Bear meat infecting people with a rare parasite was the subject of a recent article in the Morbidity and Mortality Weekly Report (MMWR) from the Centers for Disease Control and Prevention.
The case was a headline grabber, but for former Morgantown resident Dr. Shama Cash-Goldwasser, the article on which she served as lead author was the final chapter in two years of work in the CDC Epidemic Intelligence Service (EIS).
EIS officers are often called the disease detectives.
“I was new to public health at the state level, and the first trichinellosis case was reported right when I started as an EIS officer in Minnesota,” Cash-Goldwasser said. “On top of that, trichinellosis is a rare disease in the United States, and I had never seen a case, so I had a lot to learn.”
Before joining EIS, Cash-Goldwasser completed a fellowship in infectious diseases at Stanford University. Her medical degree is from McGill University in Montreal, Canada, and she earned her Master of Public Health degree at the University of Michigan.
“My family had been living abroad, in Malawi and Thailand, and moved to Morgantown when I was about 7,” Cash-Goldwasser said.
In Morgantown, she attended Mountainview Elementary School and South Middle School before becoming a home-school student so she could devote more time to practicing cello. She also took academic courses at Morgantown High School and at West Virginia University.
So how does a cellist who won a spot at Oberlin Conservatory of Music end up as a disease detective?
While pursuing her degree in cello performance, Cash-Goldwasser also earned a degree in biology from Oberlin College. Her intent, when she entered the University of Michigan, was to continue her cello studies. However, she was eventually drawn to the School of Public Health and from there to medical training.
Cash-Goldwasser said she had seen people in need of stronger medical and public health systems while she lived abroad, and that influenced an eventual career goal of hers: to improve the health of people, on an individual and population level, where it is needed most.
But she points out that it’s not just the need she saw overseas that drew her to medicine and public health. Her years growing up in West Virginia also affected her eventual career choice.
“It’s also growing up in a state with substantial public health challenges,” she said. “Awareness of this also inspired me to do what I’m doing now. I had the feeling during my medical training that treating individual patients was not enough for me, and there is a lot that needs to be done for many different populations in the U.S. and globally.”

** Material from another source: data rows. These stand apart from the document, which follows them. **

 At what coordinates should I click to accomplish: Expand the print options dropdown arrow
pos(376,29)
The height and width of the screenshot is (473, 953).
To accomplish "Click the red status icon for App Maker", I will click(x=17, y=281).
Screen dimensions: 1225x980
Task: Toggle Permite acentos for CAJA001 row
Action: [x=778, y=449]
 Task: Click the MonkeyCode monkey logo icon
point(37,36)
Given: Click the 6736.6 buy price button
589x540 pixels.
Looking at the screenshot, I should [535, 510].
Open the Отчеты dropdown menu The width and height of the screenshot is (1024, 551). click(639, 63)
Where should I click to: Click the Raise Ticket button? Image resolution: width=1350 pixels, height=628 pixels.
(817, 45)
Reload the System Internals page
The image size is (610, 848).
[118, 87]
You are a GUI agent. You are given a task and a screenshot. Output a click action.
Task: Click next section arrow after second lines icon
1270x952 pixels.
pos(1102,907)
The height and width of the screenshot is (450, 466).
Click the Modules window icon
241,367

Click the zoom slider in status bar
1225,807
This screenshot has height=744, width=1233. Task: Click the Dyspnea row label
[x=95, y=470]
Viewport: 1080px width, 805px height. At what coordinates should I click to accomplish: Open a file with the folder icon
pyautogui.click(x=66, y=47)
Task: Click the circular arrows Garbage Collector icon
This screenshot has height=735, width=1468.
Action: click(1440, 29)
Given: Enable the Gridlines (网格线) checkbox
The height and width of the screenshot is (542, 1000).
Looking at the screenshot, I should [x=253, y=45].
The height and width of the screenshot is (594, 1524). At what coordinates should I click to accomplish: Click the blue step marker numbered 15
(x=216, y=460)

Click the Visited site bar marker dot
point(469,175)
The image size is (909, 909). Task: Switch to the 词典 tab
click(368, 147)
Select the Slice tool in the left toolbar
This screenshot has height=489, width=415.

Cash-Goldwasser also credits many mentors along the way, as well as the benefit of collaboration.
What stands out about the trichinellosis outbreak to Cash-Goldwasser is not just how unusual it was. It was the dozens of public health practitioners, scientists and physicians in the United States and Canada who worked together to determine the source of the outbreak.
“This was a collaborative effort involving many people, and it spanned my whole EIS experience,” she said.
EIS officers serve for two years, so Cash-Goldwasser now has a new chapter in front of her. She has joined CDC as a medical officer in the Pox and Rabies Branch within the National Center for Emerging and Zoonotic Infectious Diseases.